The original e-voting system was created to be as secure as possible, but what makes the Estonian system unique is in addition to security protocols they also have a strong procedural system. Procedural controls were found to be fundamentally important to the design of the I-Voting system, these mechanisms going a long way toward preventing cyber attacks. 

 One of the procedures ensures that two individuals serve as auditors who observe key processes, such as when the server key is being generated. Since this key is central to making sure the election is secure, the observer system reduces the potential for malicious attacks and human error. In addition, unlike the UK there are also very clear mechanisms for contesting the validity of a vote or making a complaint if malicious actions are suspected. Election complaints can make it to the Estonian Supreme court within three days.  If you compare this to the 2018 North Carolina midterms which have taken over a month to verify, having this process makes a huge difference.

Crucial procedures are clearly documented, but some situations seem to be addressed in somewhat informal ways that rely too heavily on the knowledge of particular officials according to Oxford researchers. While it is very good to have a core set of professionals to rely on, the extent to which there are formalised procedures for staff training and planning for future knowledge sharing is unclear.

Operational controls seemed to be generally effective. There remains a concern about the system’s ability to resist the increasing potential for more sophisticated attacks. With time, attackers will become stronger and the system will need to be updated constantly to accommodate this concern.  However, the human voter that is the most vulnerable link in the I-Voting system and many things can happen to a voter’s computer. Nevertheless, a large scale attack affecting voters’ machines is considered highly unlikely by the National Election Committee. 
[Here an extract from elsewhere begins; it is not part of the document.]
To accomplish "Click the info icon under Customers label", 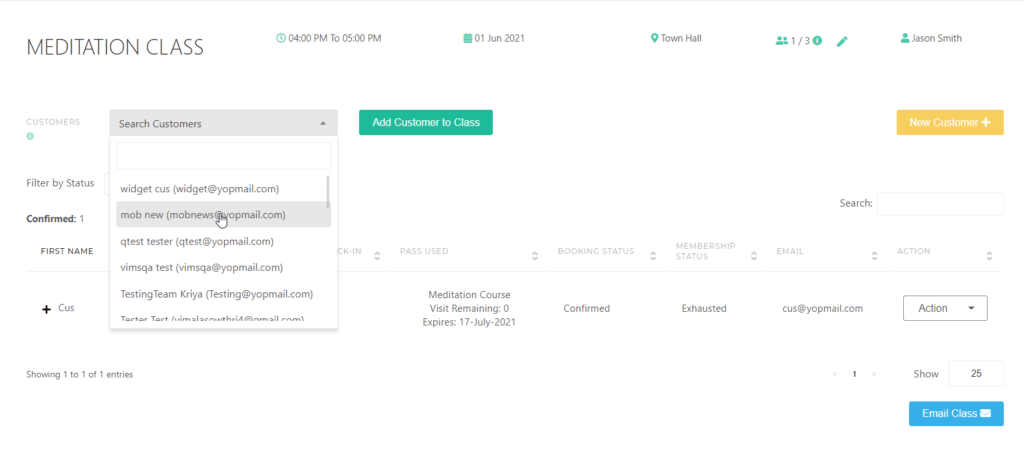I will pyautogui.click(x=30, y=136).
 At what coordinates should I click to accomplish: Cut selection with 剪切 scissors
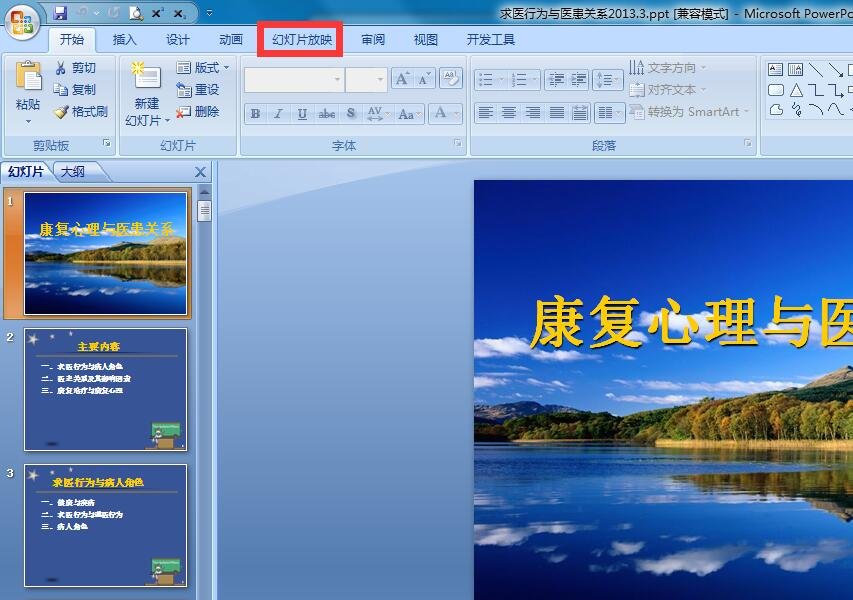tap(76, 68)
The system’s transparency measures have been effective at increasing confidence and trust in the I-Voting system, though challenges still exist when it comes to the difficulty in running voter awareness campaigns and increasing voter usage of the transparency measures. However, these issues are already known to election officials and committees, so it should be possible to take measures to improve the system, which would definitely aid in building voter confidence. Another issue is that observers often do not fully understand the voting system, and the two/day course of technical details for observers the electoral committee is obliged to offer has very low attendance.   However, there are also very good transparency measures, like the filming of critical processes with some of the videos being released for public consumption following the election. 

Assessment and Conclusions

A report produced in 2010 by the Estonian National Electoral Committee concluded with the opinion that security of the I-Voting System exceeds the security of conventional voting with ballot papers. However, some observers have raised concerns about some procedural and technical predicaments, including the possibility of infecting the PC of a voter and changing their vote, and lack of end-to-end verification and forensic audit trials of the system. Additionally, Marco Prandini and Marco Ramelli concluded that no e-voting system is ready to be implemented on a large scale quite yet.

So what can we learn from Estonia’s I-Voting system? The system is flawed in certain aspects of its security and probably not ready for use outside of Estonia. However, the I-Voting system is evidence that Internet voting is possible and, with some tweaks and changes can be used for small-scale elections. Moreover, the I-Voting system procedures are perhaps the best foundation that exists for others to build on when it comes to procedures, transparency and operational controls.